◆ **What the exercise asks**
Only lines with the string "Дата" are wanted. Pull them out of the data.

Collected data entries

----------

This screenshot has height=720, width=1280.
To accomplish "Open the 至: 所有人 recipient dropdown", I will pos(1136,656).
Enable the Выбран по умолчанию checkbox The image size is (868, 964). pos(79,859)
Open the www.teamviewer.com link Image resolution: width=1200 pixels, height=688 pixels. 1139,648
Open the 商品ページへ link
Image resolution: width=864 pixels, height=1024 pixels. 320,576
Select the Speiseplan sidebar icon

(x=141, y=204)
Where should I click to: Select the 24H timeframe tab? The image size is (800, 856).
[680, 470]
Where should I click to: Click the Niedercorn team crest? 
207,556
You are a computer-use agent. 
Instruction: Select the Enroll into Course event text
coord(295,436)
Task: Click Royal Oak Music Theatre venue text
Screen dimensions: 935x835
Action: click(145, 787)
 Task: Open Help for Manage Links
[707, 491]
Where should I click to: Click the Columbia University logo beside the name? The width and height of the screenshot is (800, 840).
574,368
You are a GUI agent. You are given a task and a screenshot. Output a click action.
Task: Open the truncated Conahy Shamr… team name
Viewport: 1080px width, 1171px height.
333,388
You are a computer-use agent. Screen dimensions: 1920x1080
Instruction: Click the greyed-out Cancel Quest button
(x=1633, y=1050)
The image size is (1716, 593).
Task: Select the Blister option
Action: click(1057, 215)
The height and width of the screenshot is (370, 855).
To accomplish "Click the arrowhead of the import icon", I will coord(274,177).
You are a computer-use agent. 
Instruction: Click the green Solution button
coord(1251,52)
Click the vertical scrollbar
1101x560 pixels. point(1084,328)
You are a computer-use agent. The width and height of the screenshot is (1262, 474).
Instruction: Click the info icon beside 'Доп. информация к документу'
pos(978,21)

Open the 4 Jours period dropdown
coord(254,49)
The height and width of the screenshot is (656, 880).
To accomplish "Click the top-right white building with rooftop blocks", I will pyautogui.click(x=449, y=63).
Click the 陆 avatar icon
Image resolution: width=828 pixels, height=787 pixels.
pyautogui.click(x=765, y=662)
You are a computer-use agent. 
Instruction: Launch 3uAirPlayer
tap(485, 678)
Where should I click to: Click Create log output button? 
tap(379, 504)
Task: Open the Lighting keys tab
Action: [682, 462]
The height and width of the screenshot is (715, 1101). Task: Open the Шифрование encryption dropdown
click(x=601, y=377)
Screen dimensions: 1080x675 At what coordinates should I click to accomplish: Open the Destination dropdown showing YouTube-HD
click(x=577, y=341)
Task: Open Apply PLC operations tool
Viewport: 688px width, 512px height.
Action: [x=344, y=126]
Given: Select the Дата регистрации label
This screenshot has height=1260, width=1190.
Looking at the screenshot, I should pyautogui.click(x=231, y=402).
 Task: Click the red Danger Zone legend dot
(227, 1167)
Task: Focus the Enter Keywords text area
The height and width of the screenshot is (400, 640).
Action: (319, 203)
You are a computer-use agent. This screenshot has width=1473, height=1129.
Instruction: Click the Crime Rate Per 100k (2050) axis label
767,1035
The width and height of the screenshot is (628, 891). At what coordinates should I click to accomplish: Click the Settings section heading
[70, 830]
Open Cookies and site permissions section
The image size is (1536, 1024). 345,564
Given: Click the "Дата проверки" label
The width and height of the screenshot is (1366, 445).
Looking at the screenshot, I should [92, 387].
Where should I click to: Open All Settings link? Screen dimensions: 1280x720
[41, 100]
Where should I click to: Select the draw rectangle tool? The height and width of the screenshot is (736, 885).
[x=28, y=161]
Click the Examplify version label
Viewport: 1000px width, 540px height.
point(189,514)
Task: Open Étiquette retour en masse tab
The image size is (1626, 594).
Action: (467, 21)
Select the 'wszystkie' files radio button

----------

◆ **Your solution**
Given: Select the Дата регистрации label
Given: Click the "Дата проверки" label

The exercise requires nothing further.